Caroline Cameron is a young woman who seems to have it all, child, husband, money and a lovely home. Constance Smith has a lovely home in a village, Chesterford, but no children and a distant husband, Alfred. When war threatens Constance welcomes not only her old school friend Caroline, her daughter and Nanny into her home, but also an evacuated mother and child. Challenges soon emerge as Alfred’s behaviour becomes more flirtatious and ambitious, and the mother from London   struggles to look after her child. When Constance’s brother George comes to the village, Caroline is diverted by his sense of humour, but also embarks on an affair in London with an actor. Mysterious letters, Constance’s developing affection for the evacuee child and the scandalous behaviour of a local teenager threatens the peace of the village long before war wreaks havoc in the country at large.

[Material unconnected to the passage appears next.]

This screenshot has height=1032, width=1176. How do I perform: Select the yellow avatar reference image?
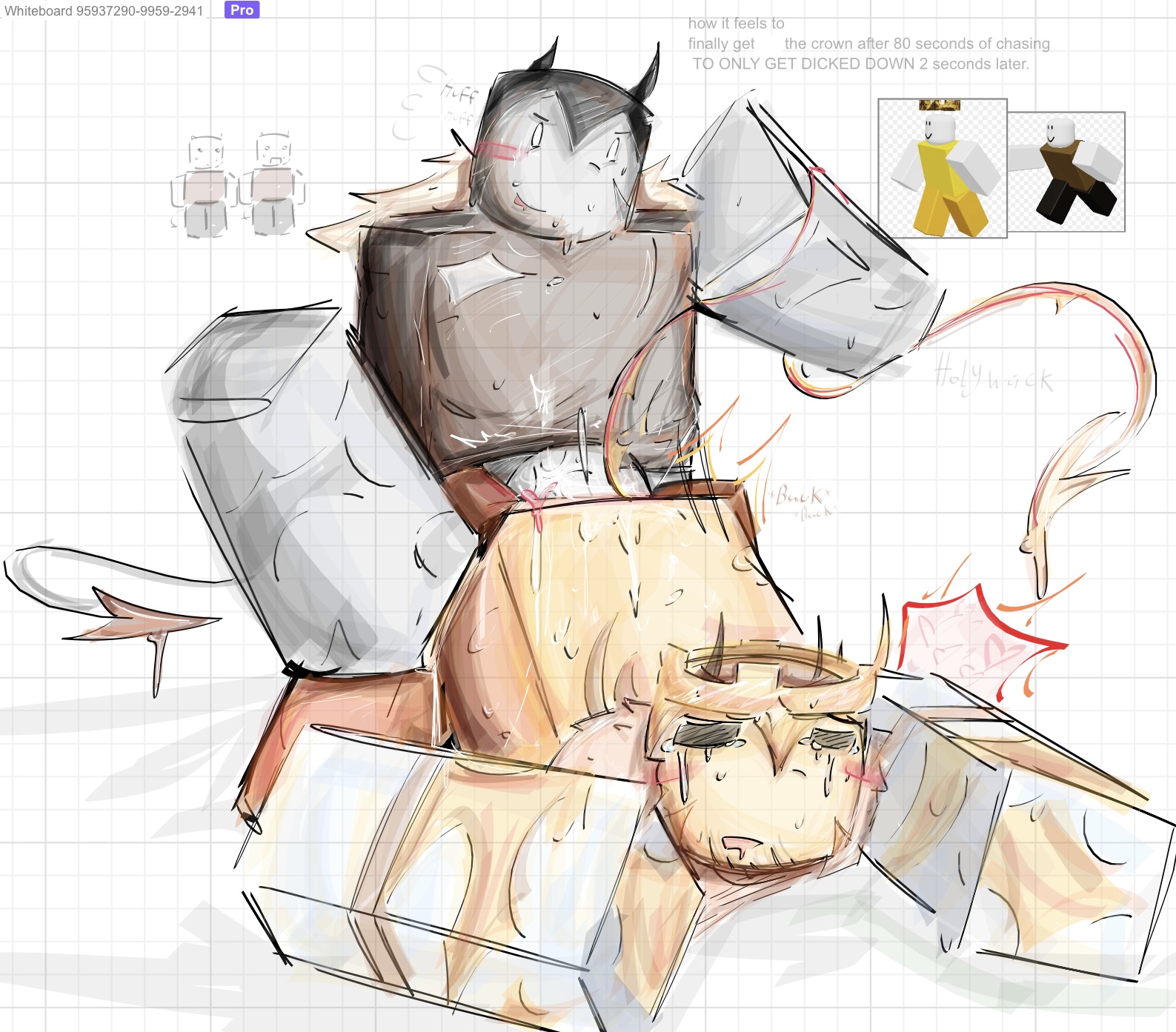942,169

This all seems rather grim, but Orange is a skilful and amusing writer. I particularly like the asides in brackets after many characters, especially Caroline, speak, revealing what they wished to say in reality. It is this factor, together with a stronger plot, which is the main difference from Thirkell’s writing, as well as it being a stand alone book. It features many strong characters, well written and believable.  For example, Caroline spends the weekend with her lover at friends’ house, and although these characters only appear briefly they are very funny, with no idea if they have servants or how they survive. I really enjoyed the working out of the plot and thought that the characters were consistent and realistic in many ways.

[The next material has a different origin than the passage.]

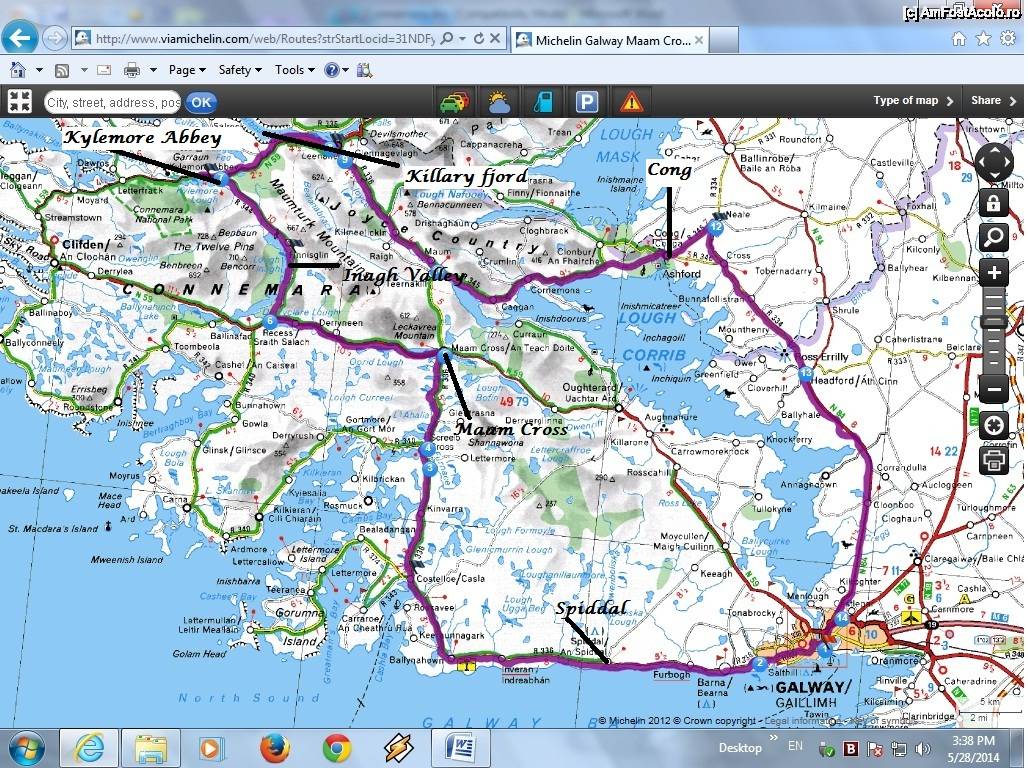
Task: Click the blue OK search button
Action: (x=201, y=102)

This is an easy to read and involving book, of its time and reflecting the uncertainty of 1941, when no one knew how the war would proceed. The characters, though a little confusingly named, are funny, realistic and generally understandable. It is in many ways a jolly book, despite the time at which it was written, and a rewarding read. It does not totally resolve the situations it creates, and it is not a substantial piece of writing, but I would recommend it to anyone interested in this period and the experience of women at the onset of war.

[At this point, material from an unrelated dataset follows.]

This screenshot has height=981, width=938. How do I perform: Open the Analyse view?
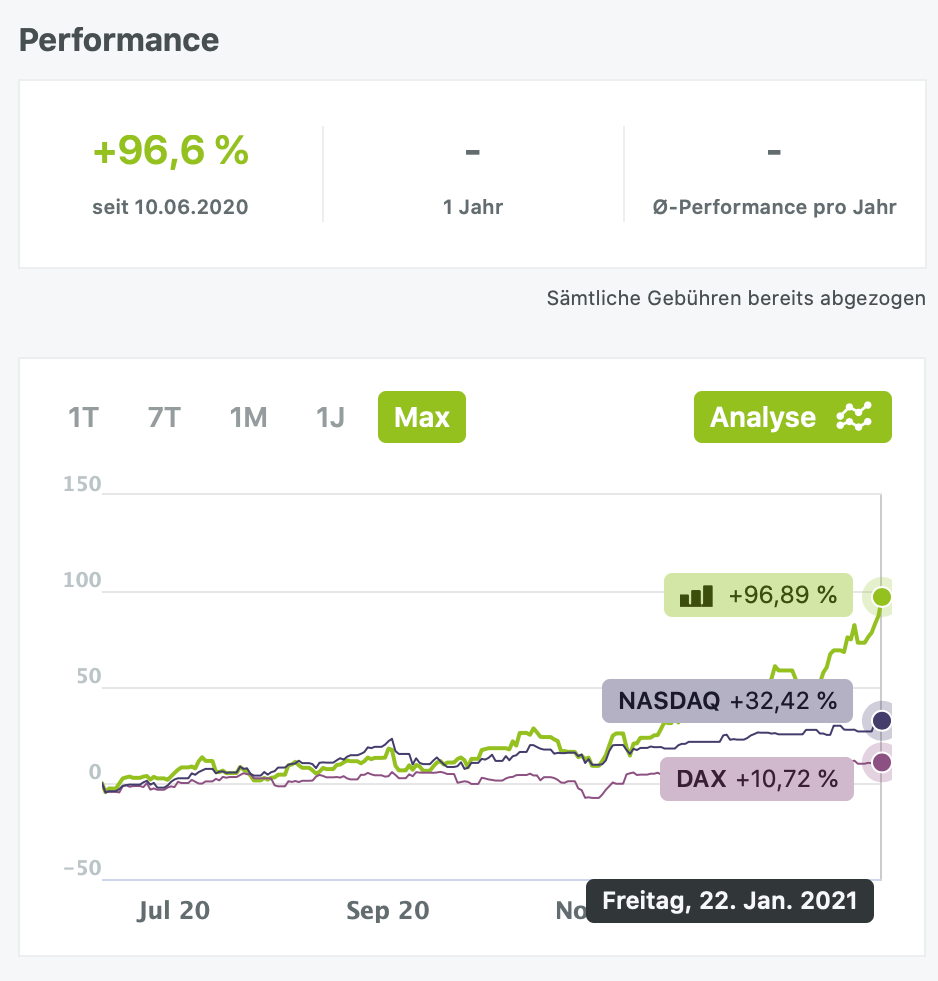(792, 417)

Dean Street Press are publishing excellent reprints of Golden Age Crime novels, and they are worth seeking out. I have downloaded several onto my kindle, despite not being a fan of ebooks, and they have been useful to read on my kindle app when waiting around. I still prefer physical books, and have so many waiting for  attention (putting on shelves?!?) that seven days in a week are far from enough! Still, who needs to be able to see the carpet?